Mexico Architecture and Literature

By | December 31, 2021

Architecture. – The recent Mexican architectural event appeared among the most advanced in Latin America from both a design and a technological point of view. There are many interesting examples, and not only in the capital city ​​of Mexico, starting with some residential houses, witnesses of the best American residential tradition, many of which are dispersed in distant suburbs or outside the cities: think of the essential Casa Romero in Querétaro, built in 2006 by the at103 studio; the experimental BioVR-Habitat (2006) in Atizapán de Zaragoza, not far from the capital, designed by the ARQme studio; or at the Casa Mty (2009-10) by Bernardo Gómez-Pimienta in Monterrey. In many respects the sober wooden residential complex dedicated to horse riding appears extraordinary and built in 2014 in a wooded area of ​​the State of Mexico, about two hours drive from the capital: it was designed by CC Arquitectos of Manuel Cervantes Céspedes, character among the most interesting of the new Mexican generation. For Mexico 2016, please check softwareleverage.org.

There are also some restorations, free and creative: from the convent de Santa María Magdalena (2004-11) by Carlos Agustín Salomón Madrigal in Cuitzeo in Michoacán to the Condesa DF Hotel (2009) of the JS studio of Javier Sánchez with India Mahdavi for the interiors, award-winning recovery of an elegant apartment house from 1928. La Purificadora, a small hotel by the Legorreta + Legorreta studio built in Puebla in 2007 as part of an ambitious urban regeneration project in the historic center of the city, is also very interesting. In Pachuca we remember the transparent auditorium Gota de Plata, built in 2004 by the Migdal Arquitectos studio (Jaime Varon, Abraham Metta, Alex Metta). Arcos Bosques Corporate Center(1990-2008) by Serrano Arquitectos, but also at the previous Torre Bosques residencial in León Benjamín Romano, a 30-storey building on the border between the Federal District and the municipality of Huixquilucan in the State of México, completed in 2001. Also very successful is the exemplary compositional exercise consisting of the Lounge (2009-12), a triple pavilion in reinforced concrete that is part of a larger intervention for widespread hospitality, carried out in Tepoztlán by Eduardo Cadaval and Clara Solà-Morales.

Literature. – During the 20th century, Mexico produced an important literature that goes beyond the borders of the country with works of fundamental importance for the Latin American and world context both in poetry (Octavio Paz, José Emilio Pacheco) and in fiction (Juan Rulfo, Rosario Castellanos, Carlos Fuentes). The young Mexican writers, starting from the nineties of the last century, thus had the need to react to this tradition, developing aesthetics in which, both in terms of writing and of the imaginary, it was possible to recreate a new reality that no longer corresponded to that narrated by their predecessors.

In this context, important figures such as Cristina Rivera Garza or the ‘rebel’ Guillermo Fadanelli have already established themselves since the end of the 1980s; the latter, after having animated a group self-called Literatura basura (Garbage Literature), has published novels in which existential reflection is inserted in the context of the slums and criminality with a style close to American dirty realism (“dirty realism”) and the genre literature.

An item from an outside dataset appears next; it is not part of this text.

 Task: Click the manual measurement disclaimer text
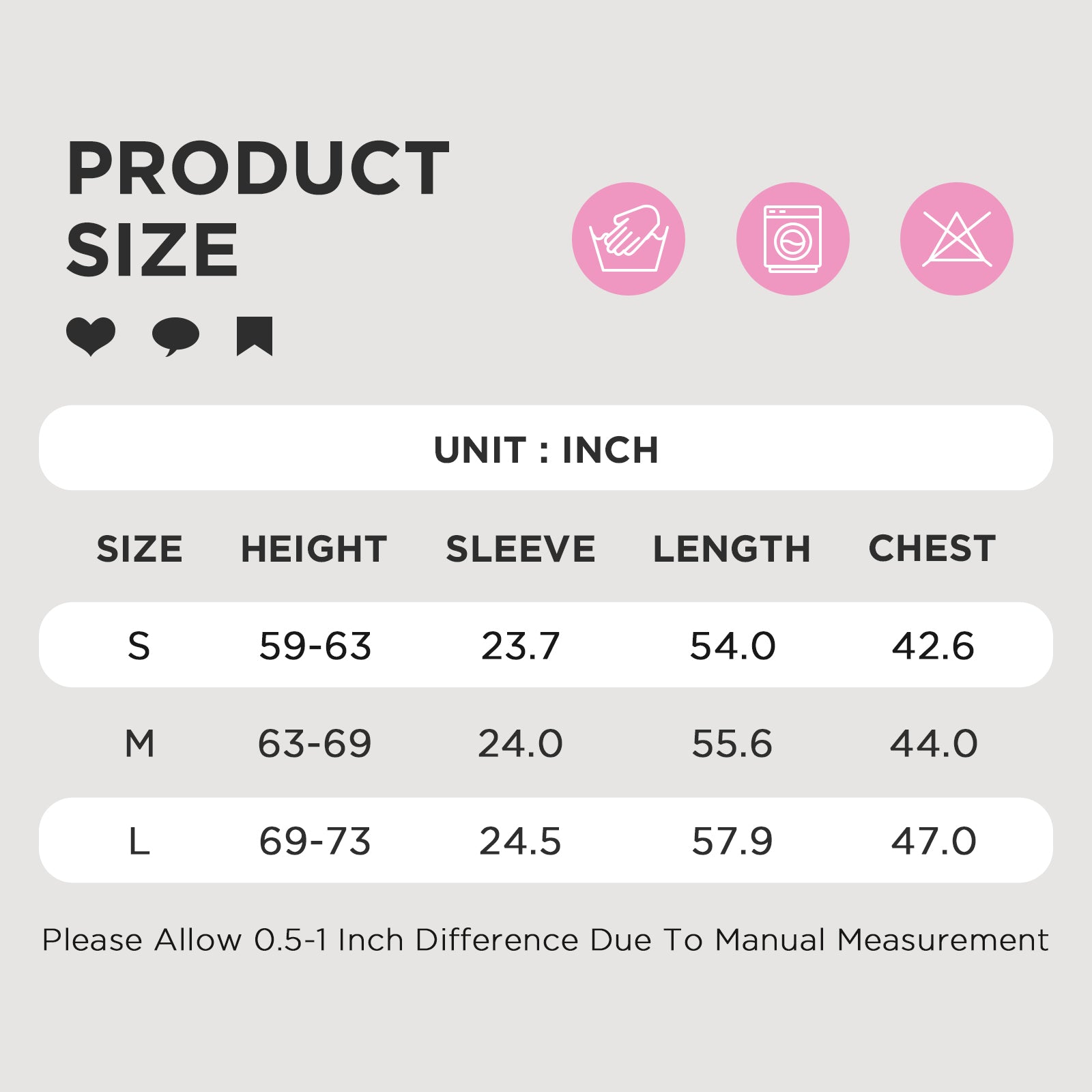[545, 940]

A few years later, a group of five writers (Ignacio Padilla, Jorge Volpi, EloyUrroz, Pedro Ángel Palou, Ricardo Chávez Castañeda) published the Manifiesto del Crack, aiming to promote a reinterpretation of the Latin American boom (which the authors of the previous generation had opposed, at least in part) and producing much more complex novels on a narrative and stylistic level, often set outside Mexico.

In recent years, coinciding with the explosion of the phenomenon of drug trafficking, both critics and many writers have begun to talk about the birth of a new genre called narcoliterature (Elmer Mendoza, Yuri Herrera) that ranges from investigative journalism and non-fiction (Diego Enrique Osorno) to texts more canonically attributable to fictional fiction. However, other young writers such as Carlos Velásquez, Valeria Luiselli, Julián Herbert, Antonio Ortuño and Álvaro Enrigue can also fall into this line.

As far as poetry is concerned, it is difficult to propose a unitary image of the new generation: the disappearance of reference figures in Mexican poetry (the aforementioned Paz, Pacheco, but also Efraím Huerta and Jaime Sabines) has probably made it possible for young people, a reinterpretation of the national poetic tradition and the overcoming of a closed canon in favor of new poets considered, up to that moment, marginal. It is in this plurality of possible poetic and aesthetic experiences that the ‘unifying’ element of the new Mexican poetry can be traced (LuisFelipe Fabre, Alí ​​Calderón, Eduardo Padilla, Óscar de Pablo, Inti García Santamaría, Karen Villeda.